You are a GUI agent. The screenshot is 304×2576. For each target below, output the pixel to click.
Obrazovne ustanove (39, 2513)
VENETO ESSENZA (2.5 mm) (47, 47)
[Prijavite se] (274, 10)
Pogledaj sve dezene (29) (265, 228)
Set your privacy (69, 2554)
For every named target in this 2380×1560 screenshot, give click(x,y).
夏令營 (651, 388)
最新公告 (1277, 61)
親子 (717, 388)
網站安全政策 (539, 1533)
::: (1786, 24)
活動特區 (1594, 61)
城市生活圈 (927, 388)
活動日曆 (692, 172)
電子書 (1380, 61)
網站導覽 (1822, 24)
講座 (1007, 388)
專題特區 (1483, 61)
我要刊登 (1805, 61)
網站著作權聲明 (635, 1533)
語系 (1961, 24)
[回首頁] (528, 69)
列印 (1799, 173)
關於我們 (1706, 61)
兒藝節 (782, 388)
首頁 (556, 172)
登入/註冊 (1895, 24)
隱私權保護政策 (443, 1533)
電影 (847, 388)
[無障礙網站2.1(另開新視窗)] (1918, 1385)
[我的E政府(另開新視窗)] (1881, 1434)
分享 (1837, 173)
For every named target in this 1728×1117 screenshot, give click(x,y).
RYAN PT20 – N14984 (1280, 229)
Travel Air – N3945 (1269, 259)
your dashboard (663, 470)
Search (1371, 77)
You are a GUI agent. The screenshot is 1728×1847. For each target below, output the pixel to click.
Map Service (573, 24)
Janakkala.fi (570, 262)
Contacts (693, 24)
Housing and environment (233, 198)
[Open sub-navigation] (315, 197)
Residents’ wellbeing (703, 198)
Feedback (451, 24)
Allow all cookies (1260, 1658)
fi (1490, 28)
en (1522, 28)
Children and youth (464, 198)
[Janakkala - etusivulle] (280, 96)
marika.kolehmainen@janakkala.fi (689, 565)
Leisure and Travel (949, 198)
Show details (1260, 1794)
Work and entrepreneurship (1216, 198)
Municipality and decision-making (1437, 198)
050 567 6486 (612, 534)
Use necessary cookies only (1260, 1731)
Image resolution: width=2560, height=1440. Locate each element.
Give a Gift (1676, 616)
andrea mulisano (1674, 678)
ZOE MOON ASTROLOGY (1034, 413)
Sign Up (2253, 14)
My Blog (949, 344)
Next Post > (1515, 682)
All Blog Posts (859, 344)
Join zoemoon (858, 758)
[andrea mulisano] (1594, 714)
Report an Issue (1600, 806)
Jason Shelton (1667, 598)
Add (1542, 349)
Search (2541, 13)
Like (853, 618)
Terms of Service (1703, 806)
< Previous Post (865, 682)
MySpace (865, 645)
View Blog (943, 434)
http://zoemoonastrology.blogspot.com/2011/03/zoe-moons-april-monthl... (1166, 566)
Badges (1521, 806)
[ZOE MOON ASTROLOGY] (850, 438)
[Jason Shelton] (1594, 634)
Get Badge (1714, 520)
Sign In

* What you should do: Starting at the line that contains "Search (2541, 13)", output every remaining line of the data exactly, and stop after the last one.

* Finished task:
Search (2541, 13)
Like (853, 618)
Terms of Service (1703, 806)
< Previous Post (865, 682)
MySpace (865, 645)
View Blog (943, 434)
http://zoemoonastrology.blogspot.com/2011/03/zoe-moons-april-monthl... (1166, 566)
Badges (1521, 806)
[ZOE MOON ASTROLOGY] (850, 438)
[Jason Shelton] (1594, 634)
Get Badge (1714, 520)
Sign In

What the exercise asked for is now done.